▶ _WHAT IS NEEDED_:
Every record here needs to be duplicated exactly.

-- AVAILABLE RECORDS follows --

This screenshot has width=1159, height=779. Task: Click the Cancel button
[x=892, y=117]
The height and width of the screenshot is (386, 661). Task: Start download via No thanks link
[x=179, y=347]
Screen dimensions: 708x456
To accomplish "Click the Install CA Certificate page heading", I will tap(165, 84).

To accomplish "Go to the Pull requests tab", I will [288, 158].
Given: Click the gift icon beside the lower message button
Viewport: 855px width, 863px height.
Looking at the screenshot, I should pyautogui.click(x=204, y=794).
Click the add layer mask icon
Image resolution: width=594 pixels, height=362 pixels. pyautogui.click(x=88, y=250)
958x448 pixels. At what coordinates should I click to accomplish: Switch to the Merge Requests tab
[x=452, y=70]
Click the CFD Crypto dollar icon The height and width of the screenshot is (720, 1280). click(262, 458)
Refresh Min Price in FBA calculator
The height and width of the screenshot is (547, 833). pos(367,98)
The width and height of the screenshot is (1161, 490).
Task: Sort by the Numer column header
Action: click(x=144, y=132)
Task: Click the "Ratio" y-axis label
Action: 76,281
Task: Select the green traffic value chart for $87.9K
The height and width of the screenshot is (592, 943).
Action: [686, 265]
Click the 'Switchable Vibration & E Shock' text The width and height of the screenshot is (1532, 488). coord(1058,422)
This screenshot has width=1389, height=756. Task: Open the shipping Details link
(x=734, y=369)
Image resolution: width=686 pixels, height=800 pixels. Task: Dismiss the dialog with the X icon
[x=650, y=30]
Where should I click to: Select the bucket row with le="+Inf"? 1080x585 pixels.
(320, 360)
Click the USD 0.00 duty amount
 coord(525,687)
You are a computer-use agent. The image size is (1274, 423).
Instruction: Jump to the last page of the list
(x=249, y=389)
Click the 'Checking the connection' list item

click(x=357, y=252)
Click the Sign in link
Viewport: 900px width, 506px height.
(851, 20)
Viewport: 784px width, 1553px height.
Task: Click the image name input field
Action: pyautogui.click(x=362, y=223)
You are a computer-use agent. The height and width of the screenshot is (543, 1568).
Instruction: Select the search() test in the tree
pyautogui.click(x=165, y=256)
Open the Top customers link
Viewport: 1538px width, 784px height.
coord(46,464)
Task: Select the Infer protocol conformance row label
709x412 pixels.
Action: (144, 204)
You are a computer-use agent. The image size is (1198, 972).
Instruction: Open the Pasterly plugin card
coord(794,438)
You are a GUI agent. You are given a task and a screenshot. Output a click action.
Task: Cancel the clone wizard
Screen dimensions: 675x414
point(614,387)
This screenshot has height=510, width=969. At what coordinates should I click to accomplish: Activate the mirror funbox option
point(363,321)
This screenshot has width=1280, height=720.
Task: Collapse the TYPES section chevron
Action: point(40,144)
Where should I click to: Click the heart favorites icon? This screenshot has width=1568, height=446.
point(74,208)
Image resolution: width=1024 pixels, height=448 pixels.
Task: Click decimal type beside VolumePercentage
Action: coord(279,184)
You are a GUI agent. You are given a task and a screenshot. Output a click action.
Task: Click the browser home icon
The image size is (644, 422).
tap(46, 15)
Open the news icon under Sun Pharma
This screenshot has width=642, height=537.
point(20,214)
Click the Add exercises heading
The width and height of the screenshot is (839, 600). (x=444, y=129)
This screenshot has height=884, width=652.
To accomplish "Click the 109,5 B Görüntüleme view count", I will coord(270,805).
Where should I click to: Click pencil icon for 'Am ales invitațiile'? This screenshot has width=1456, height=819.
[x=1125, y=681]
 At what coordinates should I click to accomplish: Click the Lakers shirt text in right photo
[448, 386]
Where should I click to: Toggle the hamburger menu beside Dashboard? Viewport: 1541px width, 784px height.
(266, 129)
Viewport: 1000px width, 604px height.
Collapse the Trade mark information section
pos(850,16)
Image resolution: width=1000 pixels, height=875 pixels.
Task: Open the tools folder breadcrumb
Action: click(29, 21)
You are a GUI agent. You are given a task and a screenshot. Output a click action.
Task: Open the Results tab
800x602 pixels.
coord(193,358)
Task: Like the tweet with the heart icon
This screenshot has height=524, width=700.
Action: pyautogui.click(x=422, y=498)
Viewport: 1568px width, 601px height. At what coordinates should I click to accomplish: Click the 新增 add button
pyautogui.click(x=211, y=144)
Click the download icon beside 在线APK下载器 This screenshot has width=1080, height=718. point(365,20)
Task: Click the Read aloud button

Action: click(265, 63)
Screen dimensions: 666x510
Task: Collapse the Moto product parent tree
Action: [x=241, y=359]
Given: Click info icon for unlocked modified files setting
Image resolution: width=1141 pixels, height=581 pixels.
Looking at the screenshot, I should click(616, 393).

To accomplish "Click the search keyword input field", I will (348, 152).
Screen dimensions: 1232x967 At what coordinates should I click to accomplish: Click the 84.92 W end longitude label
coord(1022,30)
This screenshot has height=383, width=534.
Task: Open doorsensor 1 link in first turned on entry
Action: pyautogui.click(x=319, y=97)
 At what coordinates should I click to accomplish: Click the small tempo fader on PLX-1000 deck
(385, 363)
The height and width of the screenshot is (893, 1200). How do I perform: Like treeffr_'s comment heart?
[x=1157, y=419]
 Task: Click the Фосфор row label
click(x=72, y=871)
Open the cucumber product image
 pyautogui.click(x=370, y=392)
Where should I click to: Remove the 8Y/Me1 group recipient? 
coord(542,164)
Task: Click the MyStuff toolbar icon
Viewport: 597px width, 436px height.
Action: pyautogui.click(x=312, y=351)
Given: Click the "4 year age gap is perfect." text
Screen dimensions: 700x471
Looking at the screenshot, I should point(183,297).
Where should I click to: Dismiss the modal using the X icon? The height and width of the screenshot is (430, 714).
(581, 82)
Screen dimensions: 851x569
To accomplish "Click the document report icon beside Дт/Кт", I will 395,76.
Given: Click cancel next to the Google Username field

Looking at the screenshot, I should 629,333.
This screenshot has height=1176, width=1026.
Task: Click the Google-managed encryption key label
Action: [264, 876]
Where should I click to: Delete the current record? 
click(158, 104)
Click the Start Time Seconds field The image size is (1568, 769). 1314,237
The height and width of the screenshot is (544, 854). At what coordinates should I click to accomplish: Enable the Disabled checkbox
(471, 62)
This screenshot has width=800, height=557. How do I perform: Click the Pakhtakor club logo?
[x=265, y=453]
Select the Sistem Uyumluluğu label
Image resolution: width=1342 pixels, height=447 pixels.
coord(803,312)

-- AVAILABLE RECORDS concluded --

▶ _FINISHED EXERCISE_:
This screenshot has width=1159, height=779. Task: Click the Cancel button
[x=892, y=117]
The height and width of the screenshot is (386, 661). Task: Start download via No thanks link
[x=179, y=347]
Screen dimensions: 708x456
To accomplish "Click the Install CA Certificate page heading", I will tap(165, 84).

To accomplish "Go to the Pull requests tab", I will [288, 158].
Given: Click the gift icon beside the lower message button
Viewport: 855px width, 863px height.
Looking at the screenshot, I should pyautogui.click(x=204, y=794).
Click the add layer mask icon
Image resolution: width=594 pixels, height=362 pixels. pyautogui.click(x=88, y=250)
958x448 pixels. At what coordinates should I click to accomplish: Switch to the Merge Requests tab
[x=452, y=70]
Click the CFD Crypto dollar icon The height and width of the screenshot is (720, 1280). click(262, 458)
Refresh Min Price in FBA calculator
The height and width of the screenshot is (547, 833). pos(367,98)
The width and height of the screenshot is (1161, 490).
Task: Sort by the Numer column header
Action: click(x=144, y=132)
Task: Click the "Ratio" y-axis label
Action: 76,281
Task: Select the green traffic value chart for $87.9K
The height and width of the screenshot is (592, 943).
Action: [686, 265]
Click the 'Switchable Vibration & E Shock' text The width and height of the screenshot is (1532, 488). coord(1058,422)
This screenshot has width=1389, height=756. Task: Open the shipping Details link
(x=734, y=369)
Image resolution: width=686 pixels, height=800 pixels. Task: Dismiss the dialog with the X icon
[x=650, y=30]
Where should I click to: Select the bucket row with le="+Inf"? 1080x585 pixels.
(320, 360)
Click the USD 0.00 duty amount
 coord(525,687)
You are a computer-use agent. The image size is (1274, 423).
Instruction: Jump to the last page of the list
(x=249, y=389)
Click the 'Checking the connection' list item

click(x=357, y=252)
Click the Sign in link
Viewport: 900px width, 506px height.
(851, 20)
Viewport: 784px width, 1553px height.
Task: Click the image name input field
Action: pyautogui.click(x=362, y=223)
You are a computer-use agent. The height and width of the screenshot is (543, 1568).
Instruction: Select the search() test in the tree
pyautogui.click(x=165, y=256)
Open the Top customers link
Viewport: 1538px width, 784px height.
coord(46,464)
Task: Select the Infer protocol conformance row label
709x412 pixels.
Action: (144, 204)
You are a computer-use agent. The image size is (1198, 972).
Instruction: Open the Pasterly plugin card
coord(794,438)
You are a GUI agent. You are given a task and a screenshot. Output a click action.
Task: Cancel the clone wizard
Screen dimensions: 675x414
point(614,387)
This screenshot has height=510, width=969. At what coordinates should I click to accomplish: Activate the mirror funbox option
point(363,321)
This screenshot has width=1280, height=720.
Task: Collapse the TYPES section chevron
Action: point(40,144)
Where should I click to: Click the heart favorites icon? This screenshot has width=1568, height=446.
point(74,208)
Image resolution: width=1024 pixels, height=448 pixels.
Task: Click decimal type beside VolumePercentage
Action: coord(279,184)
You are a GUI agent. You are given a task and a screenshot. Output a click action.
Task: Click the browser home icon
The image size is (644, 422).
tap(46, 15)
Open the news icon under Sun Pharma
This screenshot has width=642, height=537.
point(20,214)
Click the Add exercises heading
The width and height of the screenshot is (839, 600). (x=444, y=129)
This screenshot has height=884, width=652.
To accomplish "Click the 109,5 B Görüntüleme view count", I will coord(270,805).
Where should I click to: Click pencil icon for 'Am ales invitațiile'? This screenshot has width=1456, height=819.
[x=1125, y=681]
 At what coordinates should I click to accomplish: Click the Lakers shirt text in right photo
[448, 386]
Where should I click to: Toggle the hamburger menu beside Dashboard? Viewport: 1541px width, 784px height.
(266, 129)
Viewport: 1000px width, 604px height.
Collapse the Trade mark information section
pos(850,16)
Image resolution: width=1000 pixels, height=875 pixels.
Task: Open the tools folder breadcrumb
Action: click(29, 21)
You are a GUI agent. You are given a task and a screenshot. Output a click action.
Task: Open the Results tab
800x602 pixels.
coord(193,358)
Task: Like the tweet with the heart icon
This screenshot has height=524, width=700.
Action: pyautogui.click(x=422, y=498)
Viewport: 1568px width, 601px height. At what coordinates should I click to accomplish: Click the 新增 add button
pyautogui.click(x=211, y=144)
Click the download icon beside 在线APK下载器 This screenshot has width=1080, height=718. point(365,20)
Task: Click the Read aloud button

Action: click(265, 63)
Screen dimensions: 666x510
Task: Collapse the Moto product parent tree
Action: [x=241, y=359]
Given: Click info icon for unlocked modified files setting
Image resolution: width=1141 pixels, height=581 pixels.
Looking at the screenshot, I should click(616, 393).

To accomplish "Click the search keyword input field", I will (348, 152).
Screen dimensions: 1232x967 At what coordinates should I click to accomplish: Click the 84.92 W end longitude label
coord(1022,30)
This screenshot has height=383, width=534.
Task: Open doorsensor 1 link in first turned on entry
Action: pyautogui.click(x=319, y=97)
 At what coordinates should I click to accomplish: Click the small tempo fader on PLX-1000 deck
(385, 363)
The height and width of the screenshot is (893, 1200). How do I perform: Like treeffr_'s comment heart?
[x=1157, y=419]
 Task: Click the Фосфор row label
click(x=72, y=871)
Open the cucumber product image
 pyautogui.click(x=370, y=392)
Where should I click to: Remove the 8Y/Me1 group recipient? 
coord(542,164)
Task: Click the MyStuff toolbar icon
Viewport: 597px width, 436px height.
Action: pyautogui.click(x=312, y=351)
Given: Click the "4 year age gap is perfect." text
Screen dimensions: 700x471
Looking at the screenshot, I should point(183,297).
Where should I click to: Dismiss the modal using the X icon? The height and width of the screenshot is (430, 714).
(581, 82)
Screen dimensions: 851x569
To accomplish "Click the document report icon beside Дт/Кт", I will 395,76.
Given: Click cancel next to the Google Username field

Looking at the screenshot, I should 629,333.
This screenshot has height=1176, width=1026.
Task: Click the Google-managed encryption key label
Action: [264, 876]
Where should I click to: Delete the current record? 
click(158, 104)
Click the Start Time Seconds field The image size is (1568, 769). 1314,237
The height and width of the screenshot is (544, 854). At what coordinates should I click to accomplish: Enable the Disabled checkbox
(471, 62)
This screenshot has width=800, height=557. How do I perform: Click the Pakhtakor club logo?
[x=265, y=453]
Select the Sistem Uyumluluğu label
Image resolution: width=1342 pixels, height=447 pixels.
coord(803,312)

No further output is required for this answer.